The binding of one protein to another provokes a variety of biophysical changes that can then be used as a measure of the binding reaction. Optical spectroscopy, particularly fluorescence, is the most flexible technique, but surface plasmon resonance biosensors, microcalorimetry and mass spectroscopy have recently shown significant development.
Our understanding of the molecular basis of biological functions depends;
- On our ability to identify interacting partners
- Characterize how they interact in space and time
- Imaging tools have ability to gives spatial and temporal information
Fluorescence resonance energy transfer (FRET) is a common technique when observing the interactions of different proteins.

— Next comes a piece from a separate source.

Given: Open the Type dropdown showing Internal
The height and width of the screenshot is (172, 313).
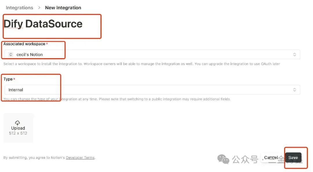Looking at the screenshot, I should [152, 90].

Applied in vivo, FRET has been used to detect the location and interactions of genes and cellular structures including integrins and membrane proteins.
Förster (or Fluorescence) resonance energy transfer (FRET) is a physical process in which energy is transferred non radiatively from an excited fluorophore, serving as a donor, to another chromophore (acceptor). Among the techniques related to fluorescence microscopy, FRET is unique in providing signals sensitive to intra- and intermolecular distances in the 1-10 nm range. Because of its potency, FRET is increasingly used to visualize and quantify the dynamics of protein-protein interaction in living cells, with high spatio-temporal resolution. Here we describe the physical bases of FRET, detailing the principal methods applied: (1) measurement of signal intensity and (2) analysis of fluorescence lifetime (FLIM). Although several technical complications must be carefully considered, both methods can be applied fruitfully to specific fields. A different approach, based on TIRFM measurement of the FRET intensity of fluorescently labeled recombinant proteins, suggests that a direct interaction also occurs between integrins and the ether-a-go-go-related-gene 1 (hERG1) K+ channel.
Bimolecular fluorescence complementation (BiFC) is a new technique in observing the interactions of proteins. Combining with other new techniques, this method can be used to screen protein–protein interactions and their modulators, DERB.
Affinity electrophoresis is used for estimation of binding constants, as for instance in lectin affinity electrophoresis or characterization of molecules with specific features like glycan content or ligand binding.
Label transfer can be used for screening or confirmation of protein interactions and can provide information about the interface where the interaction takes place. Label transfer can also detect weak or transient interactions that are difficult to capture using other in vitro detection strategies. In a label transfer reaction, a known protein is tagged with a detectable label. The label is then passed to an interacting protein, which can then be identified by the presence of the label.
Tandem affinity purification (TAP) method allows high throughput identification of protein interactions. In contrast to yeast two-hybrid approach the accuracy of the method can be compared to those of small-scale experiments and the interactions are detected within the correct cellular environment as by co-immunoprecipitation. However, the TAP tag method requires two successive steps of protein purification and consequently it cannot readily detect transient protein–protein interactions.
SPINE (Strep Protein interaction experiment) uses a combination of reversible crosslinking with formaldehyde and an incorporation of an affinity tag to detect interaction partners in vivo.
Proximity ligation assay (PLA) in situ is an immunohistochemical method utilizing so called PLA probes for detection of proteins, protein interactions and modifications. Each PLA probe comes with a unique short DNA strand attached to it and bind either to species specific primary antibodies or consist of directly DNA-labeled primary antibodies. When the PLA probes are in close proximity, the DNA strands can interact through a subsequent addition of two other circle-forming DNA oligonucleotides. After joining the two added oligonucleotides by enzymatic ligation, they are amplified via rolling circle amplification using a polymerase. After the amplification reaction, several-hundredfold replication of the DNA circle has occurred and fluorophore or enzyme labeled complementary oligonucleotide probes highlight the product. The resulting high concentration of fluorescence or chromogenic signal in each single-molecule amplification product is easily visible as a distinct bright spot when viewed with either a fluorescence microscope or a standard bright field microscope.